こんな車体バランスなので予想が付くと思いますが、動きは 250cc としては少々鈍重です。 いや、鈍重というよりは独特と言いましょうか。 構成上から想像される位置以上に重心が高いため(感覚的にはキャブレター辺りとすら感じる)、ポピュラーな並列マルチエンジン車の重心とは全く違っています。 これは、派手な運転をしようとする程操作方法の違いとなって表れて来ます。
まず、重みと軸距の長さに依って直進安定性が優れています。 カウルもあるので、高速道路の巡航性能は 250cc としては良好。 タイヤが細く重心が高いと云う点は直進安定性を殺す方向なので過信は禁物ですが、メンテナンスが行き届いていれば限界速度でハンドルが大きくブレる事はありません。

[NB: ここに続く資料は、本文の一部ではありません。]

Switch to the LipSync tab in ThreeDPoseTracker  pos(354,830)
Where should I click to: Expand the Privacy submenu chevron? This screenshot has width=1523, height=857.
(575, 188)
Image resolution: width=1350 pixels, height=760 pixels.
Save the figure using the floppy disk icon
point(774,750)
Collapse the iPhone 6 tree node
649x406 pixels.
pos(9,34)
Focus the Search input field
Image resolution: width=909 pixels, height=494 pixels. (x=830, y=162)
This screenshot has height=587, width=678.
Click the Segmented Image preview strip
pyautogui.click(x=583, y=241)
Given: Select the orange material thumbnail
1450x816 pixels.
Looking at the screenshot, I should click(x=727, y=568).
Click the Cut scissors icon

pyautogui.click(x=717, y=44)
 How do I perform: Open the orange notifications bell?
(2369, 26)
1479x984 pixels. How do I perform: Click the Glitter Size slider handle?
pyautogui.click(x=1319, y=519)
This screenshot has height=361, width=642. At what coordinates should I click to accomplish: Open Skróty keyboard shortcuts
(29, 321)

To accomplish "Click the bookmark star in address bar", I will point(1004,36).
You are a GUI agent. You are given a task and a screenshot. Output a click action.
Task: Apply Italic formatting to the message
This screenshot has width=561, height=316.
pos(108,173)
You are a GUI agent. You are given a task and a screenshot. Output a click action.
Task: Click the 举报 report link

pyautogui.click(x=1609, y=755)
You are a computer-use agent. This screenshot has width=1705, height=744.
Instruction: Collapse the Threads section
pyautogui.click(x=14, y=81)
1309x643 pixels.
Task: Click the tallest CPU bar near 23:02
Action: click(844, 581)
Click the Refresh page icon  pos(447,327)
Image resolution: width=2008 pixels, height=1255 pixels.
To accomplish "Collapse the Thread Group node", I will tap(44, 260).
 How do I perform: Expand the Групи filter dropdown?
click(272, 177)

また、ハンドルの切れ角が 35°と大きい事に加えてトレール量がオンロード車の中ではかなり長い方で、基本的にバンク操作よりもハンドル操作を積極的に使うターン方法が有効です。 これは低速での小回りの必要な場面では強力。 高い重心を利用してフラッと倒れる様な曲げ方も可能で、かなり乗り手次第でどうとでも化けてくれます。 倒し込みでずしっと来る感触がありますが、これはゼルビス特有という訳ではなく V型エンジンの特徴です。 ただ、倒し込みに重みがあるのにアンダーパワーであり、サスペンションが非常に柔らかい設定で積極的な荷重操作への機敏な反応をしないので、車体なりの乗り方をしない場合は少々苦しむ事になります。 特に高速コーナリングになると、サスペンションが反応し過ぎて安定感を失います。